Protéger la lagune, adapter le territoire : le SCOT franchit une étape décisive

Aujourd’hui, en comité syndical du SMBT, nous avons approuvé le nouveau SCOT, document structurant qui fixe l’organisation spatiale et les grandes orientations de développement de notre territoire pour les vingt prochaines années.

Ce SCOT marque une évolution majeure. Il améliore et renforce substantiellement la version arrêtée en octobre 2024, qui avait suscité des réserves importantes à l’issue de l’enquête publique, notamment sur la question de la consommation d’espace, et ayant conduit à un avis défavorable de l’Etat au printemps 2025.

Dès mon élection à la présidence de l’agglomération en mai dernier, j’ai invité l’ensemble des acteurs à retravailler ce dossier pour le faire évoluer vers un projet plus abouti, plus équilibré et plus fédérateur.

Le résultat est au rendez-vous.

Je tiens d’ailleurs à saluer l’implication des personnes publiques associées, notamment les prud’homies de pêcheurs et les représentants de la conchyliculture, dont l’expertise et l’attachement au territoire ont utilement nourri notre réflexion.

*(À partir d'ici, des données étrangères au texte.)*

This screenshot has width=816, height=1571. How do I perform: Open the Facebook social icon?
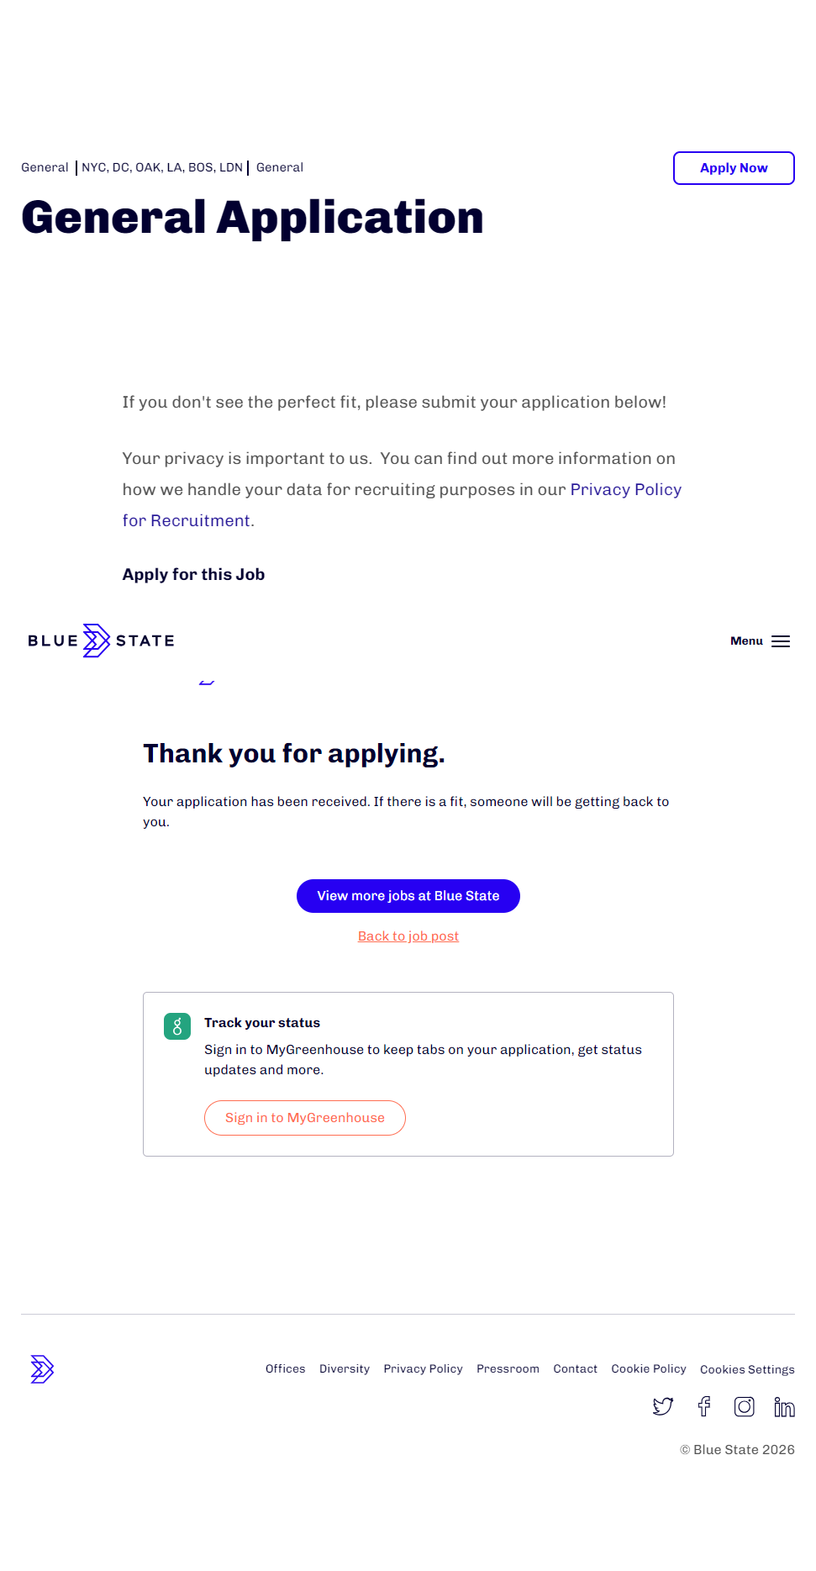[x=704, y=1406]
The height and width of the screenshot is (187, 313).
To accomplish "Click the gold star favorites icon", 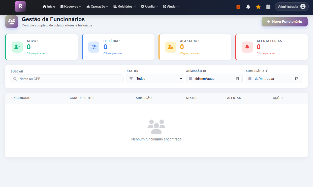I will (258, 7).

Nous avons ainsi fait évoluer la trajectoire de consommation d’espace de 245 hectares à 133 hectares, dont 25 hectares dédiés à la renaturation.

C’est un véritable changement d’équilibre.

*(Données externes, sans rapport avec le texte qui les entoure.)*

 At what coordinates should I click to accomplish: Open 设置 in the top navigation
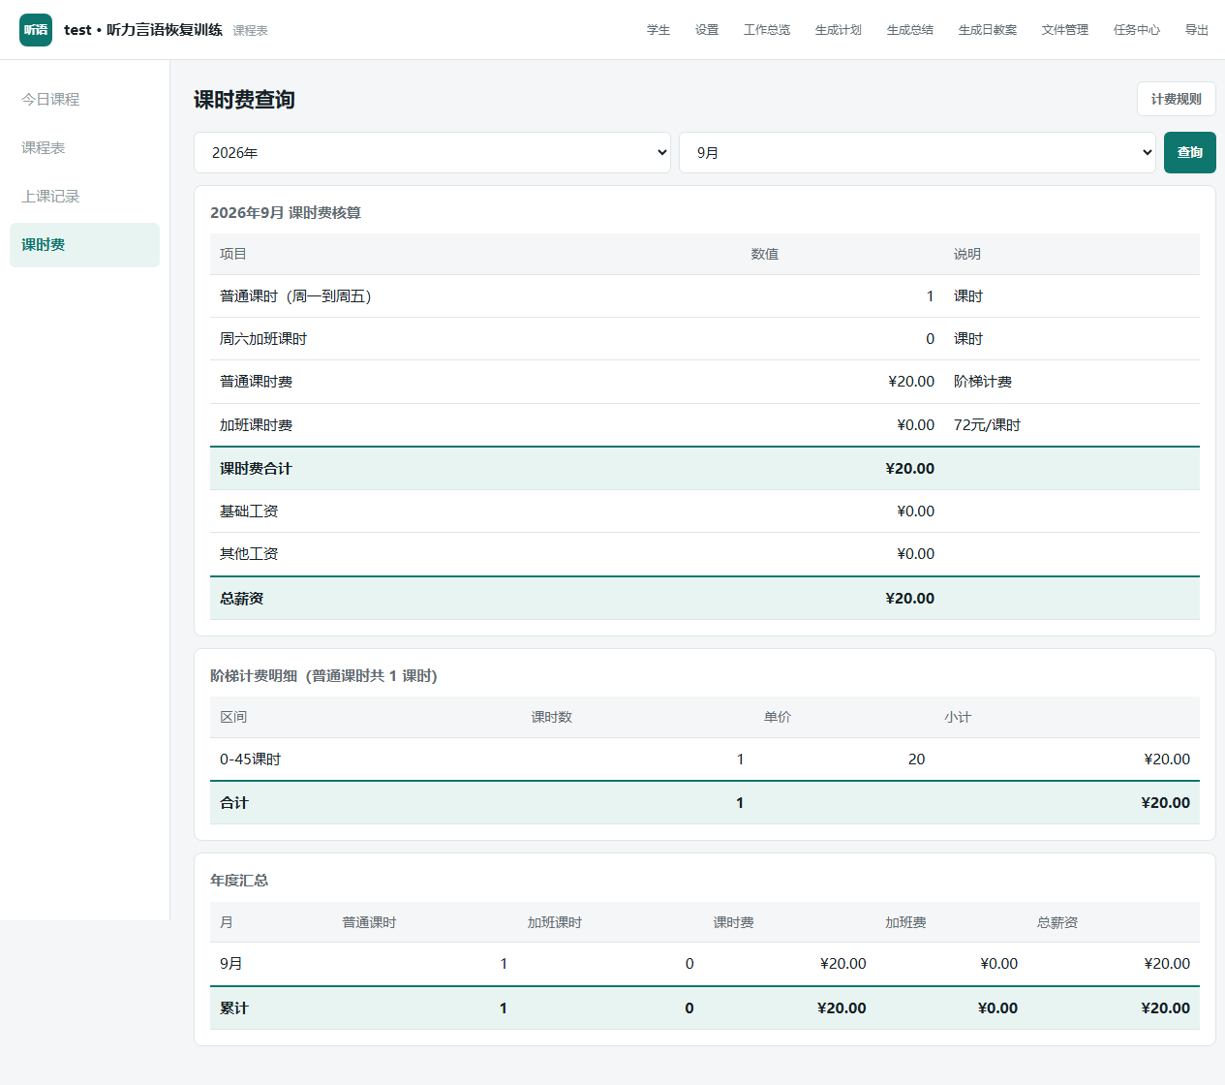click(707, 30)
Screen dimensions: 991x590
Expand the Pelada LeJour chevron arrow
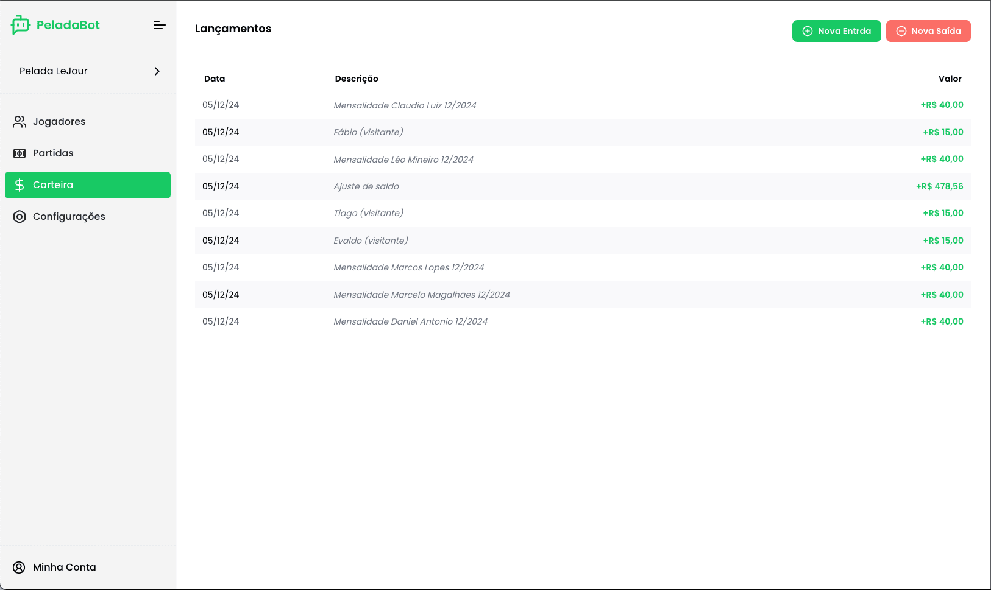pyautogui.click(x=157, y=71)
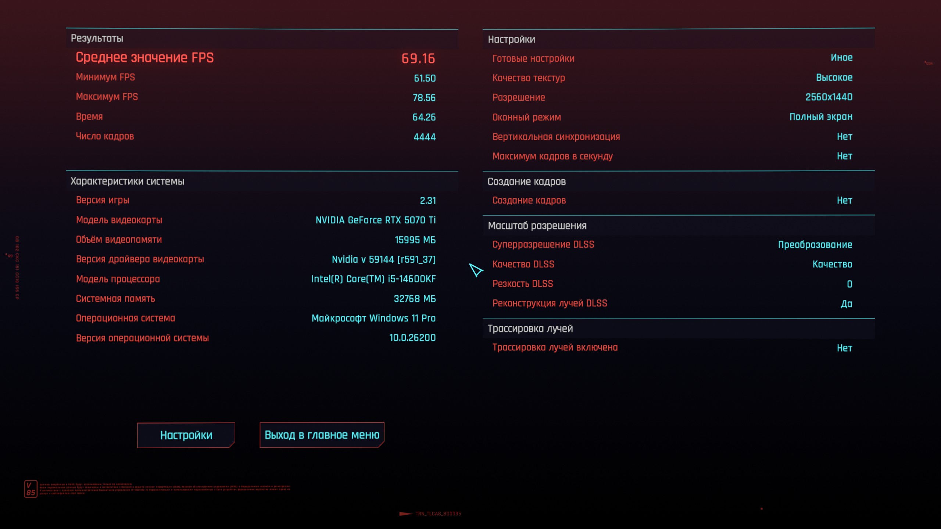The width and height of the screenshot is (941, 529).
Task: Click Вертикальная синхронизация value Нет
Action: click(844, 137)
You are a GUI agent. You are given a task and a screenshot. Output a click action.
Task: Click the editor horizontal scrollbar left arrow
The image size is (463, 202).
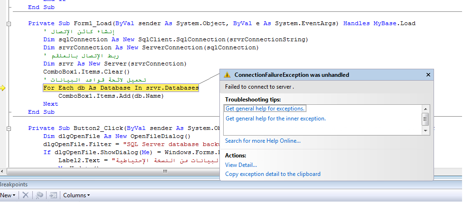click(3, 171)
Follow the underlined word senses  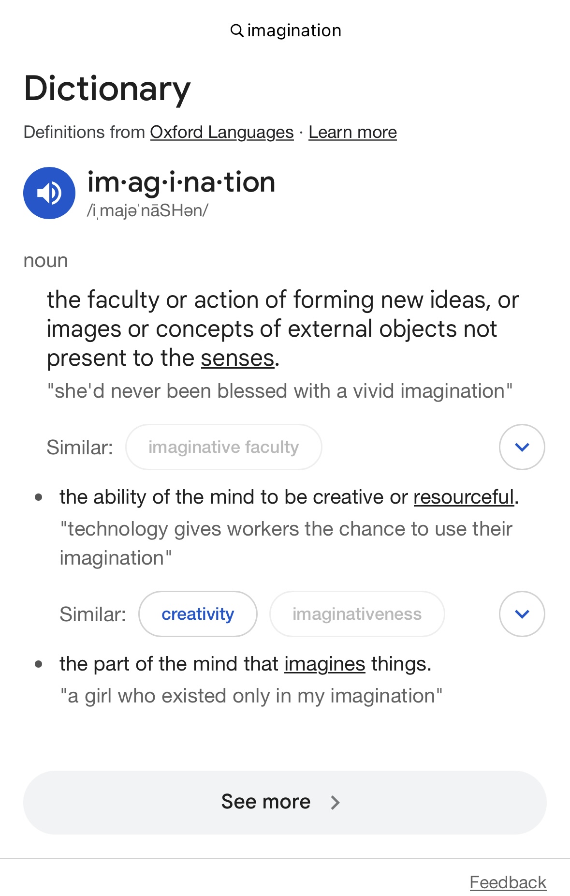pos(237,358)
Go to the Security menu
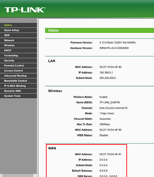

Nous avons affirmé une orientation claire :
👉 50 % du développement économique se fera sur des friches ou du foncier déjà artificialisé.
👉 74 % des logements seront produits dans le tissu urbain existant.

Aménager ne signifie plus étendre systématiquement.
Aménager, c’est réinvestir, réparer, transformer, valoriser l’existant.

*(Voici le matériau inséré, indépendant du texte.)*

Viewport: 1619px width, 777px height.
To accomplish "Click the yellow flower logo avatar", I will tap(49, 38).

Notre territoire porte l’héritage industriel des XIXe et XXe siècles. Ces friches, longtemps considérées comme des contraintes, deviennent aujourd’hui un levier stratégique : développer sans dégrader, construire sans consommer davantage d’espaces naturels.

La crise conchylicole nous a également rappelé une réalité fondamentale : notre territoire est en première ligne face au dérèglement climatique. Celui-ci ne se traduit pas seulement par une hausse des températures. Il modifie profondément la nature des épisodes pluvieux : des pluies plus longues, plus intenses, parfois continues, qui saturent les sols et aggravent le ruissellement et la saturation de nos réseaux d’assainissement.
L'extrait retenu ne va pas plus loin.